Pulsar-timing measurement of the circular polarization of the stochastic gravitational-wave background

TL;DR

This paper proposes a new method to detect and analyze the circular polarization of the stochastic gravitational-wave background using pulsar-timing arrays, potentially revealing the nature of black hole binary populations.

Contribution

It introduces an unbiased real-space estimator for separating intensity and circular polarization in the SGWB, validated through simulations and applicable to future PTA data.

Findings

Circular polarization dipole may be detectable with PTAs.

Estimator effectively separates intensity and polarization contributions.
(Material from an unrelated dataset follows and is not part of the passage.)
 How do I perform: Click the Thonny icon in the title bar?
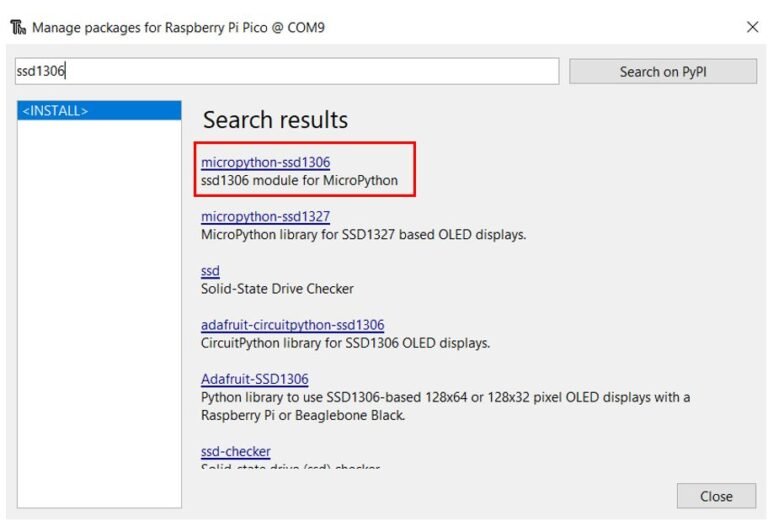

Detection can inform about the dominance of bright sources in the background.

Abstract

Pulsar-timing arrays (PTAs) are in the near future expected to detect a stochastic gravitational-wave background (SGWB) produced by a population of inspiralling super-massive black hole binaries. In this work, we consider a background that can be anisotropic and circularly polarized. We use the expansion of the intensity and the circular polarization in terms of spherical harmonics and the overlap reduction functions for each term in this expansion. We propose an unbiased real-space estimator that can separate the intensity and circular-polarization contributions of the SGWB to pulsar-timing-residual correlations and then validate the estimator on simulated data. We compute the signal-to-noise ratio of a circular-polarization component that has a dipole pattern under different assumptions about the PTA. We find that a nearly-maximal circular-polarization dipole may be detectable, which can aid in determining whether or not the background is dominated by a handful of bright sources.